Atomicity could encompass a whole bunch of writes at once.

Databases implemented atomic transactions in the 70s. Let’s stop pretending like this is an unsolvable CS problem. Its not.

That is not what an atomic write() function does and we are talking about APT, not databases.

If you want atomic updates with APT, you could look into doing prestaged updates on ZFS. It should be possible to retrofit it into APT. Have it update a clone of the filesystem and create a new boot environment after it is done. The boot environment either is created or is not created. Then reboot into the updated OS and you can promote the clone and delete the old boot environment afterward. OpenSolaris had this capability over a decade ago.

> Databases implemented atomic transactions in the 70s.

And they have deadlocks as a result, which there is no good easy solution to (generally we work around by having only one program access a given database at a time, and even that is not 100% reliable).

Eh. Deadlocks can be avoided if you don’t use sql’s exact semantics. For example, foundationdb uses mvcc such that if two conflicting write transactions are committed at the same time, one transaction succeeds and the other is told to retry.

It works great in practice, even with a lot of concurrent clients. (iCloud is all built on foundationdb).

Hold & lock is what causes deadlocks. I agree with you - that would be a bad way to implement filesystem transactions. But we have a lot of other options.

This is kind of an interesting thought that more mirrors how Docker uses OverlayFS to track changes to the entire file system. No need for new file APIs.
It can also use ZFS to do this.
> Developers could decide by passing flags to open.

Provided the underlying VFS has implemented them. They may not. Hence the point in the article that some developers only choose to support 'ext4' and nothing else.

> you’ll need enough free space to store both the old and new versions of your data.

The sacrifice is increased write wear on solid state devices.
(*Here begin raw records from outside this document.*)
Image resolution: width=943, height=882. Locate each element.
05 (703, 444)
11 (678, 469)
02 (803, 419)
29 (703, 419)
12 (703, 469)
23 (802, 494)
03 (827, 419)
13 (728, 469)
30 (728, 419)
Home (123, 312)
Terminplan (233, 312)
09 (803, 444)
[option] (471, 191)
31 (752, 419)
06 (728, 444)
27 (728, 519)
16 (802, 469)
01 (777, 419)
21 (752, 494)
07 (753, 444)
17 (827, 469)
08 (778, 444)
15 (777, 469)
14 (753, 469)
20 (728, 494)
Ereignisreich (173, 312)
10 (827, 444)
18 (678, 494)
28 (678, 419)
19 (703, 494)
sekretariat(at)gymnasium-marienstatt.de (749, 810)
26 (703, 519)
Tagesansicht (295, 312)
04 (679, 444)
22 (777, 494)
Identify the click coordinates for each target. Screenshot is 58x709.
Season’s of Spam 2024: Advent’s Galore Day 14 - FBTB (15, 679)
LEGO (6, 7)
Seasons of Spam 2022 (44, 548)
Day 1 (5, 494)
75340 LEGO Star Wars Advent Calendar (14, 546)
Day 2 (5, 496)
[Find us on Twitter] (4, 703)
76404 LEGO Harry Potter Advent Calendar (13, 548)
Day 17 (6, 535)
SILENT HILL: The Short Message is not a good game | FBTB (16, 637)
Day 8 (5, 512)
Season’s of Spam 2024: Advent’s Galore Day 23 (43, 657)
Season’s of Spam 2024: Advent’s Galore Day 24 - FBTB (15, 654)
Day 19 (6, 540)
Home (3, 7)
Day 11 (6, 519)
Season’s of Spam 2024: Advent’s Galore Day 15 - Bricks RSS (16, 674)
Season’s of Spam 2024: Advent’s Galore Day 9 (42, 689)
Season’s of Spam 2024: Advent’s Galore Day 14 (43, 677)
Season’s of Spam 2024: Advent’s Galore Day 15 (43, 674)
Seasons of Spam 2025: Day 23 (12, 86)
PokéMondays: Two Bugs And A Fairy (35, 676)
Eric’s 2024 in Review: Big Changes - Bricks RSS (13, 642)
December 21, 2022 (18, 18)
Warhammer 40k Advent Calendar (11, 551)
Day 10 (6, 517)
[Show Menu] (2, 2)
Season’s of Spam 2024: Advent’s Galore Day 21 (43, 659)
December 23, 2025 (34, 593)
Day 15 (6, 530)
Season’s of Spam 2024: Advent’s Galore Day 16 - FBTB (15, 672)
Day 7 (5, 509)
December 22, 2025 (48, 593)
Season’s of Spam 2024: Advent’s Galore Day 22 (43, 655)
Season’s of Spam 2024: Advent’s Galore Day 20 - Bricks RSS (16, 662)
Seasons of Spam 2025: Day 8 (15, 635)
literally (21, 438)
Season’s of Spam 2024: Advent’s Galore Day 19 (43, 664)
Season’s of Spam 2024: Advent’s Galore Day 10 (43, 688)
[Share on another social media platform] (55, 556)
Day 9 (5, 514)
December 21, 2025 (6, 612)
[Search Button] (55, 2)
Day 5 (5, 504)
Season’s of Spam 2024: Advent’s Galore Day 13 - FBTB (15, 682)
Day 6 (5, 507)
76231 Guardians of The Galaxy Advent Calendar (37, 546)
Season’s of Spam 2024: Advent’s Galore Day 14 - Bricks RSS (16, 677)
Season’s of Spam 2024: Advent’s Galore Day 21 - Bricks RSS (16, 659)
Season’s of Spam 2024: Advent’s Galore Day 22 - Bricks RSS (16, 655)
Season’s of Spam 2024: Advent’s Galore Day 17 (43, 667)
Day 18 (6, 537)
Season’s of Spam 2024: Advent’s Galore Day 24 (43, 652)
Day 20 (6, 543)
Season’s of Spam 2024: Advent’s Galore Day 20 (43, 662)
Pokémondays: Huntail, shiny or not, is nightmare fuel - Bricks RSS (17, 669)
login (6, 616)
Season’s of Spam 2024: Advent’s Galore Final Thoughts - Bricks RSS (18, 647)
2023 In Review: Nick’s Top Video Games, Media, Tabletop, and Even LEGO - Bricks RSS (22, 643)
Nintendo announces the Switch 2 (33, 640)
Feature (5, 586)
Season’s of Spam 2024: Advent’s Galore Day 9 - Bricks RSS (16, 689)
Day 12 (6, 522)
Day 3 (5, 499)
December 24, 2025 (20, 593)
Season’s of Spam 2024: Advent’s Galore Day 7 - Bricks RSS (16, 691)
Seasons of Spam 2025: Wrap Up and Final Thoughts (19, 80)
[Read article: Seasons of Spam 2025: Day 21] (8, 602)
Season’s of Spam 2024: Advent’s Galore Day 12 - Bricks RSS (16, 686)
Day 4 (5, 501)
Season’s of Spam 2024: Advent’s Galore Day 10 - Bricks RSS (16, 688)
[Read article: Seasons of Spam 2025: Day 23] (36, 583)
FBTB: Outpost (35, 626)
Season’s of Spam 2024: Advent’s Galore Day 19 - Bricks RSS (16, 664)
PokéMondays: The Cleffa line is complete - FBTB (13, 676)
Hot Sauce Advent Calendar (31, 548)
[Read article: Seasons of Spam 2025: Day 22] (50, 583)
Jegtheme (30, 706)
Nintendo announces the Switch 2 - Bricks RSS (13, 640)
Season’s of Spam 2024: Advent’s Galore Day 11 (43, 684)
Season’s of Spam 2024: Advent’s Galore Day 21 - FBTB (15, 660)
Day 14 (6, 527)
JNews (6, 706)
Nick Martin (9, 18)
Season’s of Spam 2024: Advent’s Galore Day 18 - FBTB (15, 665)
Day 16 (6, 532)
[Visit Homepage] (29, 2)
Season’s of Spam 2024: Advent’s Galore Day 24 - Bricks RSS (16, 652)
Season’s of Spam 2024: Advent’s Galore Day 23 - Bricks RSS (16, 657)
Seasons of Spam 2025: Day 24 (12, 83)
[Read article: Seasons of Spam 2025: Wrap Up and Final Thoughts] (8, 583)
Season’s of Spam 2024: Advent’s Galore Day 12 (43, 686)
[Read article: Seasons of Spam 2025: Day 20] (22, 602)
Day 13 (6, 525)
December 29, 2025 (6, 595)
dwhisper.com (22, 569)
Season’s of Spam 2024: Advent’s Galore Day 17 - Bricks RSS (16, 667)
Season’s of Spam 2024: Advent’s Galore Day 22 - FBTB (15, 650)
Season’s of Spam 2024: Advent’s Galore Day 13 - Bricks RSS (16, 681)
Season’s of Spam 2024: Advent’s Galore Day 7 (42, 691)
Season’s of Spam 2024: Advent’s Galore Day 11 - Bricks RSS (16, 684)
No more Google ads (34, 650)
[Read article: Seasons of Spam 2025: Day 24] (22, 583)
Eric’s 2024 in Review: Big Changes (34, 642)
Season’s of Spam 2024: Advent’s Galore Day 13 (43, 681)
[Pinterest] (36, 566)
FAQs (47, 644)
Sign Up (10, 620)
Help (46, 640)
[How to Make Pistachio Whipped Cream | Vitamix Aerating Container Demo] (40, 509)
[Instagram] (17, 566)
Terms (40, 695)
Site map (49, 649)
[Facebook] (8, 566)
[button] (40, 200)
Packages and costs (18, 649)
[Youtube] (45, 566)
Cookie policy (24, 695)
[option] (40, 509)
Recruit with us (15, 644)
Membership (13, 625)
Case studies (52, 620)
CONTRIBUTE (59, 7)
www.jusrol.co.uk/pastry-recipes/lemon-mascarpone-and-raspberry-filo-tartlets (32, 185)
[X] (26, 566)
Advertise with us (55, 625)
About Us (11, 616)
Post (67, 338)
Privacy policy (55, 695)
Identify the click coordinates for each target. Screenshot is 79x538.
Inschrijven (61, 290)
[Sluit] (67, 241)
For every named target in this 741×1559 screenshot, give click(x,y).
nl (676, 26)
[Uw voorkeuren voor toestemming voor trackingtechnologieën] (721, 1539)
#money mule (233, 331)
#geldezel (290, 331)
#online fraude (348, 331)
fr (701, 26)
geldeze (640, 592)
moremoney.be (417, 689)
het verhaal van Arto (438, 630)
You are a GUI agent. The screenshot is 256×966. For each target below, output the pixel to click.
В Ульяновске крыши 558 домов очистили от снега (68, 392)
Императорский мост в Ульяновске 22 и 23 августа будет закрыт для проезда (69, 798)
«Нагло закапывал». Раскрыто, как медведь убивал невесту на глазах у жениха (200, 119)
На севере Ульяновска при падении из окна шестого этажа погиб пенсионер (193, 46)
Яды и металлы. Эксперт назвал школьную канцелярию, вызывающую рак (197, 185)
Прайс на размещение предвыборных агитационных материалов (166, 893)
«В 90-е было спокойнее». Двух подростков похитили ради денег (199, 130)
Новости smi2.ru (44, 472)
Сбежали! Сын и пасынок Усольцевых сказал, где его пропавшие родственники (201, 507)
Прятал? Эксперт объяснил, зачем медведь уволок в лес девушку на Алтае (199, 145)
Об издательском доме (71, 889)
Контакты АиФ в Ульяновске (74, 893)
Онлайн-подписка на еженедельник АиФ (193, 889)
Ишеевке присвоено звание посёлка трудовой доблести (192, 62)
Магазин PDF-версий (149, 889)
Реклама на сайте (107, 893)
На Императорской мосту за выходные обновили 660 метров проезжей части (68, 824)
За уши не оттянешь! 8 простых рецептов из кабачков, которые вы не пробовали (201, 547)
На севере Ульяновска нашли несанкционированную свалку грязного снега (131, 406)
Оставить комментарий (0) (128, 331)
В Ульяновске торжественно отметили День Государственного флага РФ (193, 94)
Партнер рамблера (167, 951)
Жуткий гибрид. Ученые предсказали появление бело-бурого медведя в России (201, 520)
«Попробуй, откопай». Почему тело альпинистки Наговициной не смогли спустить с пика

> It would allow all sorts of useful programs to be written easily

Sure. As long as you don't need multiple processes to access the same file simultaneously. I think the article misses this point, too, in that, every FS on a multi user system is effectively a "distributed system." It's not distributed for _redundancy_ but it doesn't eliminate the attendant challenges.

Dropbox reversed its stance on this. It added support for ZFS, XFS, ecryptfs and btrfs:

https://help.dropbox.com/installs/system-requirements

They say ecryptfs is only supported when it is backed by ext4, which is a bit strange. I wonder if that is documented just to be able to close support cases when ecryptfs is used on top of a filesystem that is missing extended attribute support and their actual code does not actually check what is below ecryptfs. Usually the application above would not know what is below ecryptfs, so they would need to go out of their way to check this in order to enforce that. I do not use Dropbox, so someone else would need to test to see if they actually enforce that if curious enough.

Yes, a feature like this would need cooperation with the filesystem. But that’s just an implementation problem. That’s like saying we can’t add flexbox to browsers because all the browsers would need to add it. So?

As for wear on SSDs, I don’t think it would increase wear. You’re writing the same number of sectors on the drive. A 2gb write would still write 2gb (+ negligible metadata overhead). Why would the drive wear out faster in this scheme?

And I think it would work way better with multiple processes than the existing system. Right now the semantics when multiple processes edit the same file at once are somewhat undefined. With this approach, files would have database like semantics where any reader would either see the state before a write or the state after. It’s much cleaner - since it would become impossible for skewed reads or writes to corrupt a shared file.

Would you argue against the existence of database transactions? Of course not. Nobody does. They’re a great idea, and they’re way easier to reason about and use correctly compared to the POSIX filesystem api. I’m saying we should have the same integrity guarantees on the filesystem. I think if we had those guarantees already, you’d agree too.